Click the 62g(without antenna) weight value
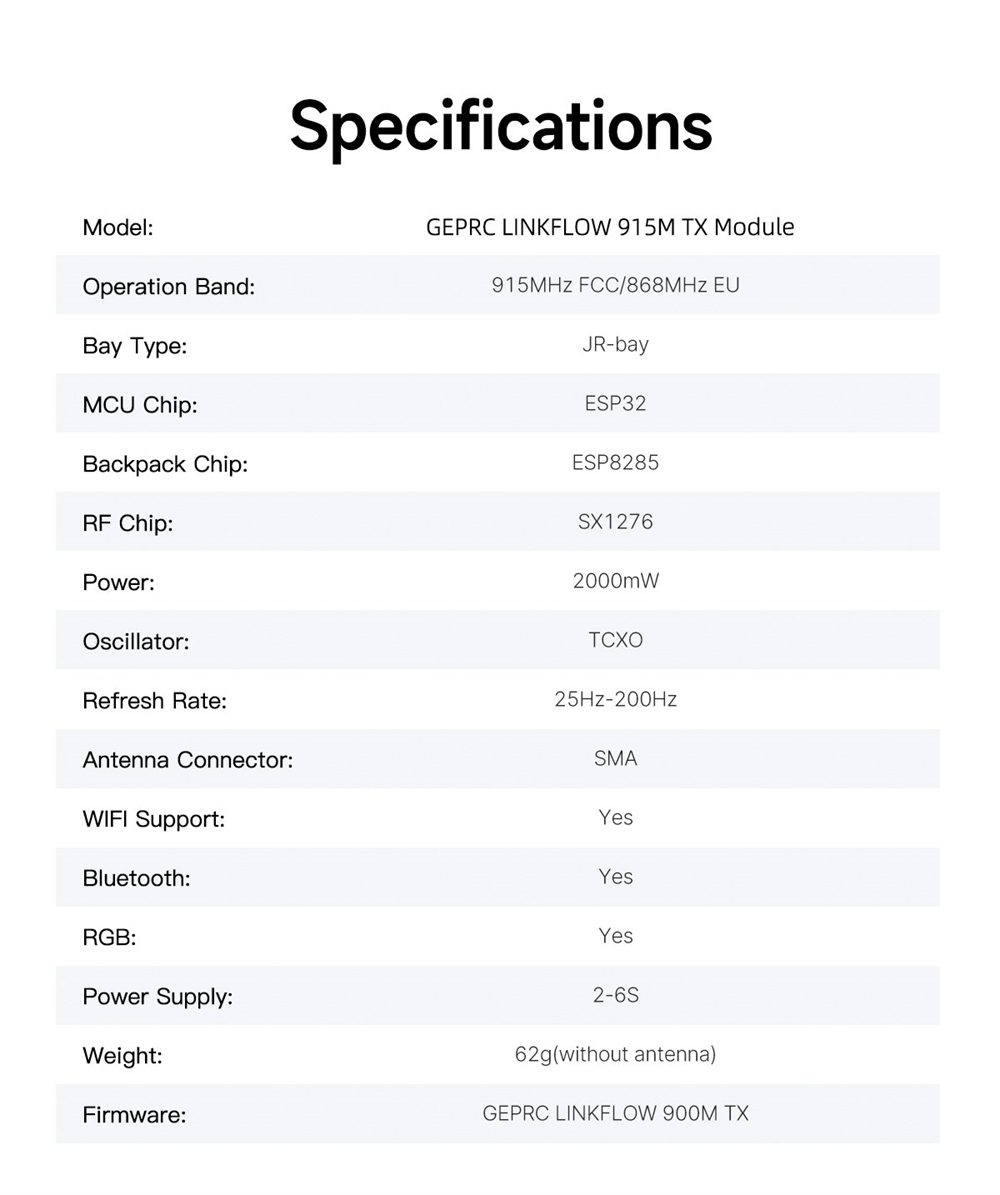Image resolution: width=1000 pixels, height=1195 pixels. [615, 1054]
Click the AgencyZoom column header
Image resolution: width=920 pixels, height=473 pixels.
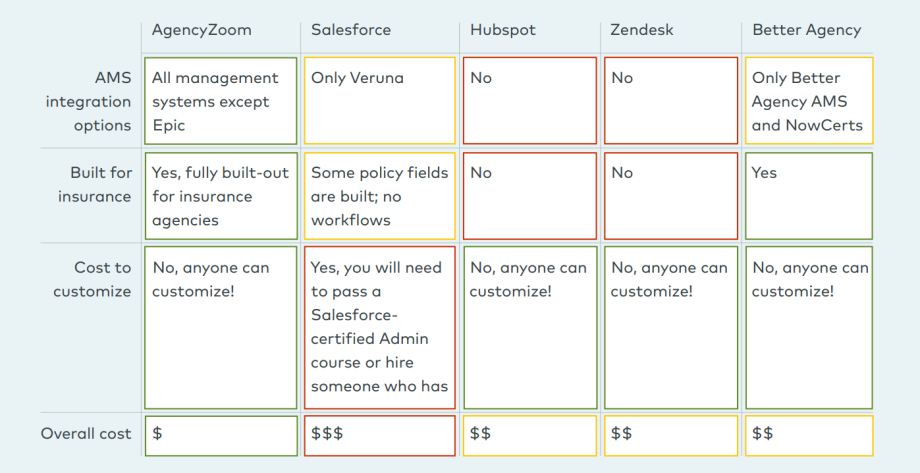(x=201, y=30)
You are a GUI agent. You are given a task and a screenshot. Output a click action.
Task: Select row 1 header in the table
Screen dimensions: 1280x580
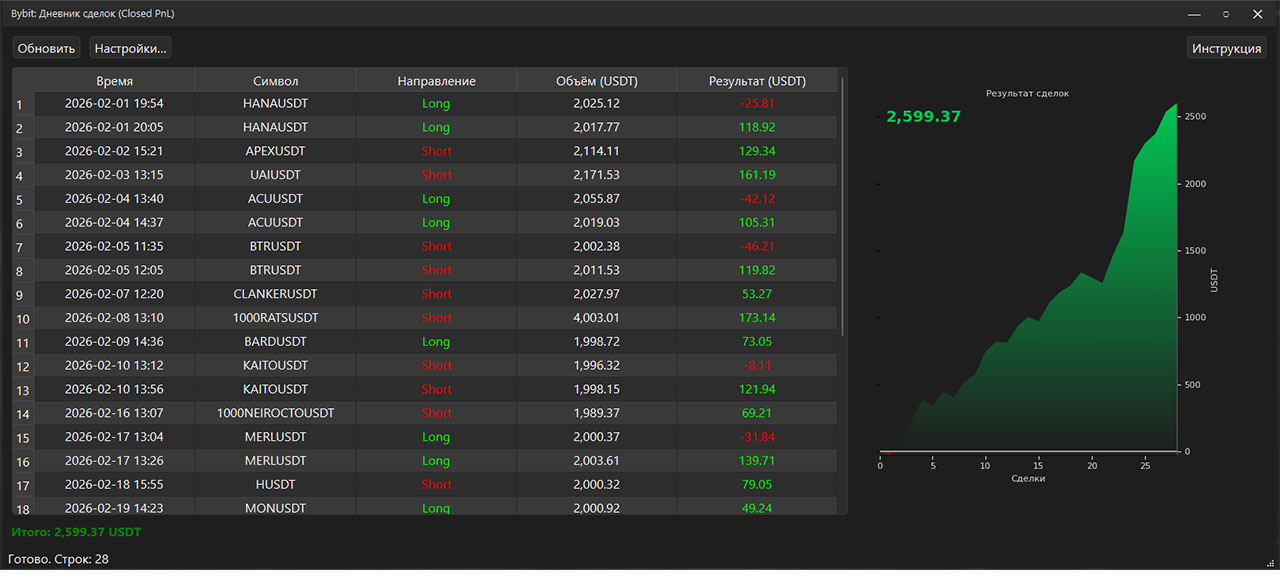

§ **Directive**:
Render the rows as a JSON list of strings with one string per line, starting at the line that contains "You are a GUI" and continuing through the end of the rows. Omit blank lines and leave the pictures out.

§ **Answer**:
[
  "You are a GUI agent. You are given a task and a screenshot. Output a click action.",
  "Task: Select row 1 header in the table",
  "Screen dimensions: 1280x580"
]